01 October 2010

The implicit API

Recently I had a little piece of general functionality to implement at work, in a web application I develop - we wanted to be able to trigger various events on the client side (for example pop-up a lightbox-style window), the catch being that the events were to be triggered on the server side, not directly in response to a client request. It is nothing too fancy to implement, a little queue in the database for the actions to trigger + setting up long-pooling in the clients browser suffices as the first attempt. However, I experimented with 2 or 3 designs for this to make it more convenient to use and in the process I realized something I think may be worth sharing.

Consider a typical small software project - a few programmers working together on a single project for a prolonged period of time. Requests for new features are coming in from a customer every few weeks. Some of the requests are probably similar in some ways, so people will want to build reusable modules for the most common tasks. Immediately, perhaps the single biggest problem of software development comes into play - communication.

As a typical software project grows, an implicit “design” emerges from every programmer building tiny APIs only with his/her own use in mind, giving raise to problems:

  • Many different APIs will get created for doing the same things. If you do not explicitly agree to have a library for a particular common task, everybody will create their own little “libraries”.
  • There will be many components sharing parts of the functionality, but each having its own code for achieving it. This code could instead form a shared API and decrease the overall amount of work it would take to build those components. If you don’t explicitly try to design APIs together with normal project development, you will miss many occasions for code reuse.

The longer the project is developed, the worse the effects of the above are. In the end, the system takes more time to build then necessary, maintaining and extending it is harder and the overall design is much more complex, as various aspects of the functionality aren’t separated clearly enough.

Why is it this way? I think there are three keywords that lead to the answer:

  1. Perspective - without conscious effort, one tends to have the “just get the task done” perspective on software. Programmers don’t ordinarily think of the code they write as of something that is meant for other people to use directly, but as of an mean to make the computer do a particular thing - it is both.
  2. Communication - very often team members simply don’t know each others work, do not agree on common practices or on places to look for documentation and don’t build modules to be used by everyone, even for the most common little tasks.
  3. Technical skills - building modules other people will want do use requires particular skills that can only be acquired by continuous practice and proper training.

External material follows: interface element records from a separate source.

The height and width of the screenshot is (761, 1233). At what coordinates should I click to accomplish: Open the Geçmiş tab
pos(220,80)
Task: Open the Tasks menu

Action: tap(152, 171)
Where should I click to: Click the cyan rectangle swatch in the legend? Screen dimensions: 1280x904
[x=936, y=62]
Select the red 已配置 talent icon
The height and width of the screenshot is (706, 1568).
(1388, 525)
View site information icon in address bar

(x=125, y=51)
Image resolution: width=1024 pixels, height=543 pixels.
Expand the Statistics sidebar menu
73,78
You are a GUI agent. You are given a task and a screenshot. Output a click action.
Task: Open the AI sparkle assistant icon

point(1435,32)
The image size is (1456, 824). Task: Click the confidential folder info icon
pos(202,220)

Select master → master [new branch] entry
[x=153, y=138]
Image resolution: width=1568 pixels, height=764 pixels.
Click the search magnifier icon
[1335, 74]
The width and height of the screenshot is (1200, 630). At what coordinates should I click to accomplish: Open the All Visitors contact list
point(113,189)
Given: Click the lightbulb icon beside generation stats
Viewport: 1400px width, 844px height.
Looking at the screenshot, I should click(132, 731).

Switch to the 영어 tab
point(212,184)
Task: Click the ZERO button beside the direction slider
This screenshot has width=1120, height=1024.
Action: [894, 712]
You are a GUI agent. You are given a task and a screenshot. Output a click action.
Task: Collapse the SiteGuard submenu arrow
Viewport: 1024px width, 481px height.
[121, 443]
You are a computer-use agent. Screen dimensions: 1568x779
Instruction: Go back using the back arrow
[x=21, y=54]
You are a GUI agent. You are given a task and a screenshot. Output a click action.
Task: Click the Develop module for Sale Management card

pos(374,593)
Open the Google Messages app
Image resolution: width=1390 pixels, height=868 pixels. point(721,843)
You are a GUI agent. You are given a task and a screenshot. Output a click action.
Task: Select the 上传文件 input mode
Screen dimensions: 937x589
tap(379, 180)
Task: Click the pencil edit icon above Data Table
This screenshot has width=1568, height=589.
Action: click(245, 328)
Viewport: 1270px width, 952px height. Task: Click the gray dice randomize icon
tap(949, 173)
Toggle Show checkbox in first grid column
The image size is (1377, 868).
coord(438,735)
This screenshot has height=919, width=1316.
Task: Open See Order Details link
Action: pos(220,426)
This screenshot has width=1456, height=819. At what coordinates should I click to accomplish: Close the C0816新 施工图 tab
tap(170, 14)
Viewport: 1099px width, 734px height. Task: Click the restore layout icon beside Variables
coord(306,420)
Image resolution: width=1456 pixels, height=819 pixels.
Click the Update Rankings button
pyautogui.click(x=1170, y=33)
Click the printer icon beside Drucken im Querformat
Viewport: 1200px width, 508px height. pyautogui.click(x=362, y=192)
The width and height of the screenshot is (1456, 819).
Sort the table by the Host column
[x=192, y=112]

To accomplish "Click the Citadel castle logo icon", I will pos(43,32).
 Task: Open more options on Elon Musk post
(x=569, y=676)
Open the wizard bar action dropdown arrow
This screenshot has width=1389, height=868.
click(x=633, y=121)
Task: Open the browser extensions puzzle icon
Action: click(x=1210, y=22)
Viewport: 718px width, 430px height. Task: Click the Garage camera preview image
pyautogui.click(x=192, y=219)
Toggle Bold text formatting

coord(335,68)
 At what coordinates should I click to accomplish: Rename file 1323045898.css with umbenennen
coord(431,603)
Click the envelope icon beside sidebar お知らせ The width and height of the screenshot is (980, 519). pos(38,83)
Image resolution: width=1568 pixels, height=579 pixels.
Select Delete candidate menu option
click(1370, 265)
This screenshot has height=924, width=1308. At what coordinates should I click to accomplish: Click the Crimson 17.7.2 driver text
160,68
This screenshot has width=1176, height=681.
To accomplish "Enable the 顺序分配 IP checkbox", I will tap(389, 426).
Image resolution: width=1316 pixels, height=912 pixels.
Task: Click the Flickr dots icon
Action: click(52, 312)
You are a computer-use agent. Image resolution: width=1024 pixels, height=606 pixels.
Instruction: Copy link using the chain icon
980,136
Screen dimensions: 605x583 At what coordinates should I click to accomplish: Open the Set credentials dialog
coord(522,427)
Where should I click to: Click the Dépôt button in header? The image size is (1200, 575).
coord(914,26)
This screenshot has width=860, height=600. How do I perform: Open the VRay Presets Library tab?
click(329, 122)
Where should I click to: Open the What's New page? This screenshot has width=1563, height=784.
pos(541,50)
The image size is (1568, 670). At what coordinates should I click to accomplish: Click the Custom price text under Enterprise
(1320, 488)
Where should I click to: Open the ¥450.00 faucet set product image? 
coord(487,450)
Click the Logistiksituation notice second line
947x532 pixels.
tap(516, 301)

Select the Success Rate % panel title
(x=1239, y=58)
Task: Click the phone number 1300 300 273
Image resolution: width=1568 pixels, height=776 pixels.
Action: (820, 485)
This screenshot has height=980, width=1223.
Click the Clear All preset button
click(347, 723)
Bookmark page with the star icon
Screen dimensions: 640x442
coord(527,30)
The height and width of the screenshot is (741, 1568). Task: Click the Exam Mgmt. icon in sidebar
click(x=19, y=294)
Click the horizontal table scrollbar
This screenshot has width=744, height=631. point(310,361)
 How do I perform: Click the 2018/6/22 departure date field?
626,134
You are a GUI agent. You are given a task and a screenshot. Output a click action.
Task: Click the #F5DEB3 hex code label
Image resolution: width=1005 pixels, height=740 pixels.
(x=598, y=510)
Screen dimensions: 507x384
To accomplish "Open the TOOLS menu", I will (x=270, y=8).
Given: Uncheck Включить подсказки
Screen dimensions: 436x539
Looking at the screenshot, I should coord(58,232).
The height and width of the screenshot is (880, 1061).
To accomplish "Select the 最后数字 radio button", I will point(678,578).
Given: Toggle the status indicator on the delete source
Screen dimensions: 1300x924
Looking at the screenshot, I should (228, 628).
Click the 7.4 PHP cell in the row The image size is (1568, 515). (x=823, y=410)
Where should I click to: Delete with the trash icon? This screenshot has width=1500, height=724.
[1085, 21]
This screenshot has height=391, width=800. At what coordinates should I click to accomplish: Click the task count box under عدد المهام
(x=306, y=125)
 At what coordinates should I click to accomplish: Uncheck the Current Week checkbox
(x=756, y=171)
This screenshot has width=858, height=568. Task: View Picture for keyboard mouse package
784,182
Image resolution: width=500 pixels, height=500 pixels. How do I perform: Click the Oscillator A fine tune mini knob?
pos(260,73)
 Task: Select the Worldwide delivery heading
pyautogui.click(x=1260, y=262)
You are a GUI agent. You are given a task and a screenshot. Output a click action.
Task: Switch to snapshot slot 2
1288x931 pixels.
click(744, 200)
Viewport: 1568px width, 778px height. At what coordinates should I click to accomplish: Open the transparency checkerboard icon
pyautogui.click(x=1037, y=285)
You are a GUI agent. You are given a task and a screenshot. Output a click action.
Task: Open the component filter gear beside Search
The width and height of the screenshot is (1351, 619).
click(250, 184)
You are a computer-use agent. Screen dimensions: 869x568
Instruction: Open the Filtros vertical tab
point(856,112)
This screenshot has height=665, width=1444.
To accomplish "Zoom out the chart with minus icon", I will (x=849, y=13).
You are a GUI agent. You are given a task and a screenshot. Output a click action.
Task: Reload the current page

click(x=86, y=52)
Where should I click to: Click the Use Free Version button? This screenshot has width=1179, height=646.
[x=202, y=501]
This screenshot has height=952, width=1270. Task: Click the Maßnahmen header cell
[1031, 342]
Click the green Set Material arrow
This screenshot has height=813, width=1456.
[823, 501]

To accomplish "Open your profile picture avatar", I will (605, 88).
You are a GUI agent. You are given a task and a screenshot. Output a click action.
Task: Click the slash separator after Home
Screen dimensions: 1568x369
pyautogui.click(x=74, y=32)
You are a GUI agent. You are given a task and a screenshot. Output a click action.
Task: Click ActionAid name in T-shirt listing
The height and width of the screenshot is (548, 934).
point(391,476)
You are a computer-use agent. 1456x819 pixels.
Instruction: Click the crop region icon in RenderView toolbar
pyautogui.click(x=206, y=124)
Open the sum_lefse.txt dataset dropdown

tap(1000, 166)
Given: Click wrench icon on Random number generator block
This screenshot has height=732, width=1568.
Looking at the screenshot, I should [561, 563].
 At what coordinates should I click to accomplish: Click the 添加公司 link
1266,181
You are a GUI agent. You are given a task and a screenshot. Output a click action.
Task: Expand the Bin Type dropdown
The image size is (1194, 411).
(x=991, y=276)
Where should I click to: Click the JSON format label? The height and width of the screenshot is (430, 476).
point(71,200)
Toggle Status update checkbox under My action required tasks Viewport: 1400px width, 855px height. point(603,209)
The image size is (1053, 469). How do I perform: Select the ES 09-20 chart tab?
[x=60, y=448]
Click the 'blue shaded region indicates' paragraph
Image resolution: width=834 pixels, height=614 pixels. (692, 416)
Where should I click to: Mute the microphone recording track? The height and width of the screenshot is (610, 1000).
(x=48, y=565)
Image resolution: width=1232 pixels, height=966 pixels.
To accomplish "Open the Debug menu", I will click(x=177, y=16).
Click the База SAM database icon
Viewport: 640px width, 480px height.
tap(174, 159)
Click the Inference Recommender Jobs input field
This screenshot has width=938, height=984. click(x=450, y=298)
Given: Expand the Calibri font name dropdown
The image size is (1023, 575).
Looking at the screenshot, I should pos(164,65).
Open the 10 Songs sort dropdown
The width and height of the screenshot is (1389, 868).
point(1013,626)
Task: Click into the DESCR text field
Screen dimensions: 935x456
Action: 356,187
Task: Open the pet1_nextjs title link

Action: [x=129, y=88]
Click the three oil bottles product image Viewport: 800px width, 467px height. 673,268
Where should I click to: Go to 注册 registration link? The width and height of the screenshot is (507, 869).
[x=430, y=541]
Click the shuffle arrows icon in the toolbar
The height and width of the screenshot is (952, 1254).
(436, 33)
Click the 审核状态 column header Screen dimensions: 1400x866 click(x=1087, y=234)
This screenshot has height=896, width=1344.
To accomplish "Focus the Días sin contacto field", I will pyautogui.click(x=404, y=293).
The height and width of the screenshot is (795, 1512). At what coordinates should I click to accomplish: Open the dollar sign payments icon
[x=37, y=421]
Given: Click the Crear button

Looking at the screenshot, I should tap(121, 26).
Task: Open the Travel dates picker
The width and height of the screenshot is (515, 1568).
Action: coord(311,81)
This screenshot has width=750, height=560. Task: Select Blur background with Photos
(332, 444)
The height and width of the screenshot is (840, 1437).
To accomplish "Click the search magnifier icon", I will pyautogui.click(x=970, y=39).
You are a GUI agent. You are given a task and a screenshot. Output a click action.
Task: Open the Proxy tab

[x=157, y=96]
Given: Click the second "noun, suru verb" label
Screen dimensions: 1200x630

The true indicator of a successful programming team are its members using each others code without being continuously urged. This can only be achieved by everyone having the necessary skills individually and by having appropriate procedures and conventions in place for the whole team. What I want to encourage in this article, is a shift of perspective that will emphasize communication and a set of best practices to help one acquire the technical skills needed to build clean software as a member of a larger team.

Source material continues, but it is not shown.